Page extract

10. Jeanmar Gomez wins closer's role: The Phillies spent their entire spring training looking for someone to step up and take the ninth-inning pitching duties. None of the leading candidates had won the job by the time the team came north, leaving the door open for Jeanmar Gomez. Gomez closed his first game five games into Philadelphia's season and didn't look back. He converted 18 of his first 19 opportunities and was among the league leaders in saves over the first few months of the season.
9. Ryan Howard's spring training claims: Ryan Howard, who entered the year in a platoon at first base, reported to spring training on time but promptly blamed the media for his on-field struggles the previous year. He also defended his performance against left-handed pitchers, saying he didn't have trouble against them, something most of the stats did not back up.
8. Phillies extend Pete Mackanin's contract: Manager Pete Mackanin knew his job was secure through 2016 but with only a team option for the following season, he didn't have much set in stone. On March 25 the Phillies gave him a little more security, extending his contract through 2017 with a club option for 2018.
7. May 18: Following play May 18th, with starting pitcher Jeremy Hellickson getting the win to push Philadelphia to 24-17, the overachieving Phillies were a season-best seven games over .500. That put them just a half game behind the Washington Nationals for the National League East lead. From there the Phillies fell further and further behind and a month later were 13 games back.
6. Aaron Nola injured: Instead of making his scheduled start Aug. 3, Aaron Nola was placed on the 15-day disabled list with a strained right elbow. The Phillies' first-round pick in the 2014 draft didn't throw another pitch the rest of the season. A visit to orthopedic surgeon James Andrews revealed Nola had a low-grade sprain of his ulnar collateral ligament and a low-grade strain of his flexor pronator tendon in his right elbow. That confirmed his first full season in the majors was over and he was transferred to the 60-day DL.
5. Chase Utley returns: Three days shy of one year since Chase Utley wore a Phillies uniform for the final time, he returned to Citizens Bank Park in a huge way. Utley, who received applause each time he came to bat, went 2-for-4 with two runs, five RBIs, a solo shot, a grand slam and a walk. The homers both ended with curtain calls.
4. Tommy Joseph's major league debut: Nine Phillies made their major league debuts in 2016 but first baseman Tommy Joseph may have been the biggest surprise. Not on anyone's radar in spring training, Joseph tore up Triple-A to begin 2016 and forced the Phillies to give him a promotion. Joseph made his major league debut on May 13 in a 3-2 win against the Cincinnati Reds. He finished his rookie season third on the team with 21 home runs.
3. Odubel Herrera signs long-term: With the Phillies still marching through their rebuild, nobody had shown enough to earn a long-term contract — until December. Philadelphia locked up its first player among this group, signing Odubel Herrera to a five-year, $30.5 million contract with two additional years of team options on Dec. 15.
2. Vince Velasquez's big day: In just his second start in a Phillies uniform, Vince Velasquez shut down the San Diego Padres, relying on his fastball, to throw a complete-game, 16-strikeout, zero-walk shutout on April 14. Velasquez allowed just three hits as the Phillies won 3-0.
1. Ryan Howard's farewell: Ryan Howard's 13-year career in Philadelphia came to an end on the final day of the 2016 season. A pregame highlight video tribute, larger-than-life placards of Howard's face, a plaque in the spot he hit his franchise-record 58th homer in 2006 and a hand-painted glove listing some of his notable accomplishments were part of the Phillies' farewell to the 2006 NL MVP.

Dataset extract

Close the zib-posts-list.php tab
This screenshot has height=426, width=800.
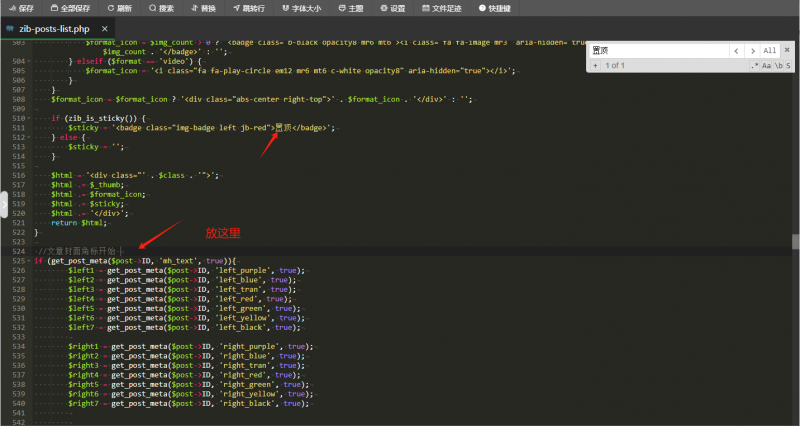click(x=105, y=29)
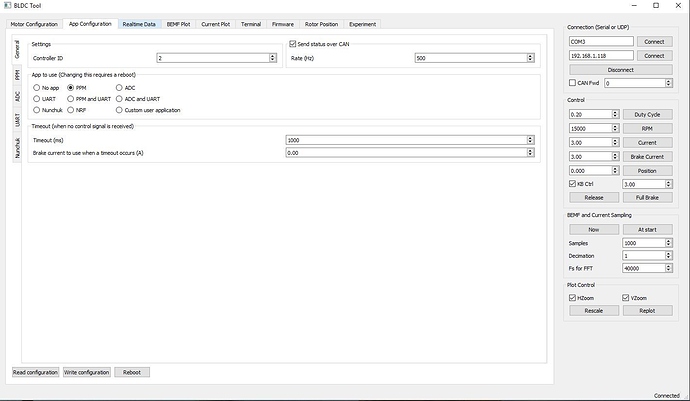Image resolution: width=690 pixels, height=401 pixels.
Task: Toggle the CAN Fwd checkbox
Action: tap(572, 84)
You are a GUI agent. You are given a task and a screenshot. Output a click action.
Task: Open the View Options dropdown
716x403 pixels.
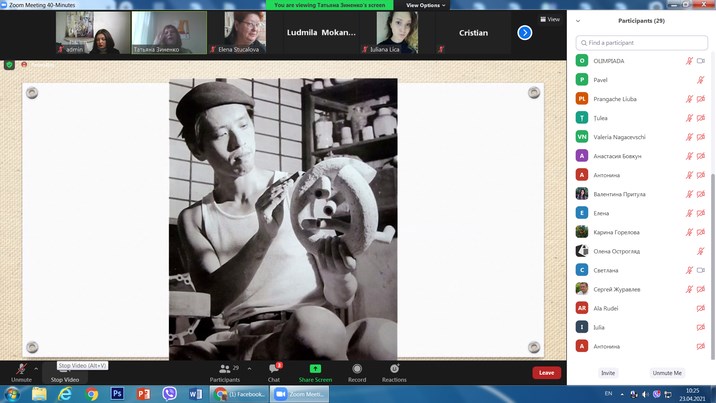426,5
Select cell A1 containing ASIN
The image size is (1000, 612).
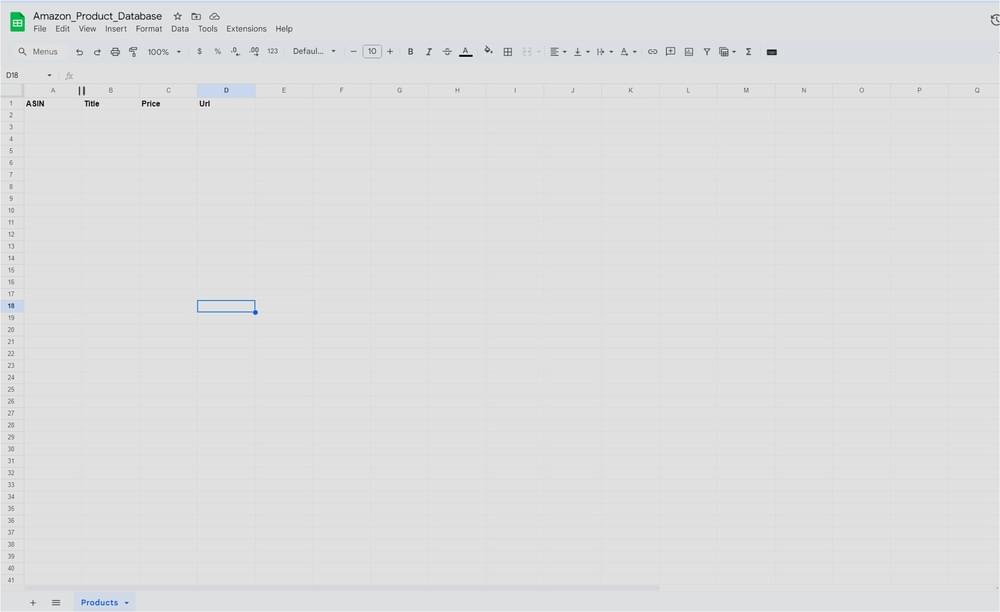pos(52,103)
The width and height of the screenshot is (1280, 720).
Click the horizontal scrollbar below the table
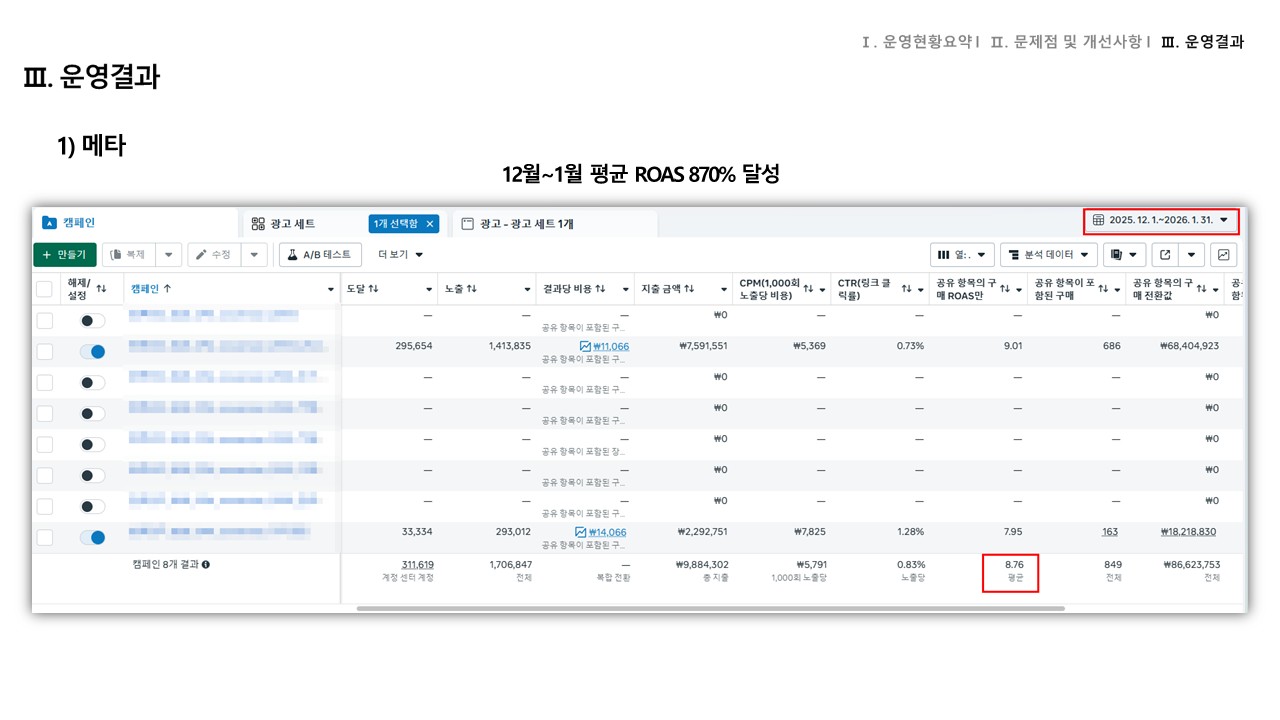710,608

Exercises
a – Answer these from the Phillies countdown:
(i) How many of his first 19 save opportunities did Jeanmar Gomez convert?
(ii) On what date did Vince Velasquez throw his shutout against the San Diego Padres?
(iii) How many home runs did Tommy Joseph finish his rookie season with?
b – Please reproduce the passage of the Phillies countdown that opens with "6. Aaron Nola" and closes with "the 60-day DL.", without any changes.

Answers per task
a –
(i) 18
(ii) April 14
(iii) 21

b –
6. Aaron Nola injured: Instead of making his scheduled start Aug. 3, Aaron Nola was placed on the 15-day disabled list with a strained right elbow. The Phillies' first-round pick in the 2014 draft didn't throw another pitch the rest of the season. A visit to orthopedic surgeon James Andrews revealed Nola had a low-grade sprain of his ulnar collateral ligament and a low-grade strain of his flexor pronator tendon in his right elbow. That confirmed his first full season in the majors was over and he was transferred to the 60-day DL.